Set down the line that has "Click the left front axle VSS sensor symbol" and each line beneath it, through the last line of the entries, exactly and with no others.

• _Dataset excerpts_:

........

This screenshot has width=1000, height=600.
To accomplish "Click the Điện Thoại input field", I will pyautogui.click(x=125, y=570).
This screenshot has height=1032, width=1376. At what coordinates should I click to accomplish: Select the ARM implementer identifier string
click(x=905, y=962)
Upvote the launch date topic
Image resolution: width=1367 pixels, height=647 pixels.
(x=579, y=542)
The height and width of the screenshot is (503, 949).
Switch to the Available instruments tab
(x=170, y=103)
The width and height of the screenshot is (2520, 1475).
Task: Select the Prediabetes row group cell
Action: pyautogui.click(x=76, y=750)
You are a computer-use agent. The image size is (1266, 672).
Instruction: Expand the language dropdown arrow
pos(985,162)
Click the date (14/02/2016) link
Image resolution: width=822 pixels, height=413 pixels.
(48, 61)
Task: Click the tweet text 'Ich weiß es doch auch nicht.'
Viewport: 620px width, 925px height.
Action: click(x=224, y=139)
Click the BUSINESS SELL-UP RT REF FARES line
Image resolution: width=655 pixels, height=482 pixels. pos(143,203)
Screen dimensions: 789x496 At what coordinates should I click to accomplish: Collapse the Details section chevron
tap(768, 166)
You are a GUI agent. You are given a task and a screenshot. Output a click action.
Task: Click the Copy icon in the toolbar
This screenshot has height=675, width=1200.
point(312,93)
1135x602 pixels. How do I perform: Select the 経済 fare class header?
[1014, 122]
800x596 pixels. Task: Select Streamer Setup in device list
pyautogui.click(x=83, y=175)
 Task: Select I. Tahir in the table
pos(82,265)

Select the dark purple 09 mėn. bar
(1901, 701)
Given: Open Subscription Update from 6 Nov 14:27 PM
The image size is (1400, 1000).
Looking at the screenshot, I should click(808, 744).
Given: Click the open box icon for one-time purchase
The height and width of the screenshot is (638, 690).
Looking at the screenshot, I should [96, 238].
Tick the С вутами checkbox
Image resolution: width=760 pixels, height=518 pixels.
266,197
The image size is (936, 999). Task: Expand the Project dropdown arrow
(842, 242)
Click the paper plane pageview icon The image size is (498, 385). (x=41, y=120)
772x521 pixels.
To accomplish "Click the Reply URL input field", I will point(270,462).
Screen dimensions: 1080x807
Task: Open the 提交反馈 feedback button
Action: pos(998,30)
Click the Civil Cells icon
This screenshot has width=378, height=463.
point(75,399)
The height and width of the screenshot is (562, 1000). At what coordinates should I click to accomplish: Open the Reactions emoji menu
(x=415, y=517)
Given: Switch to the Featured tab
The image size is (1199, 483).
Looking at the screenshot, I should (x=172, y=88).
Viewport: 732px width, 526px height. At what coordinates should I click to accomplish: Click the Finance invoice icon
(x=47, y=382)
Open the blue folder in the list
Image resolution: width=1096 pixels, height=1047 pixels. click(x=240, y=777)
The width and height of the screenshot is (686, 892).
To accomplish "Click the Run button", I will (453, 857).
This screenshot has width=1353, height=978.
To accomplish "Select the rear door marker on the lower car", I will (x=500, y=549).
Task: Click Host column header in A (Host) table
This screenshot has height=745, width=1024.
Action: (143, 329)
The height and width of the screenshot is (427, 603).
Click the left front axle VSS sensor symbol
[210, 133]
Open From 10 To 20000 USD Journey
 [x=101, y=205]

........

• _Answer to this problem_:
Click the left front axle VSS sensor symbol
[210, 133]
Open From 10 To 20000 USD Journey
 [x=101, y=205]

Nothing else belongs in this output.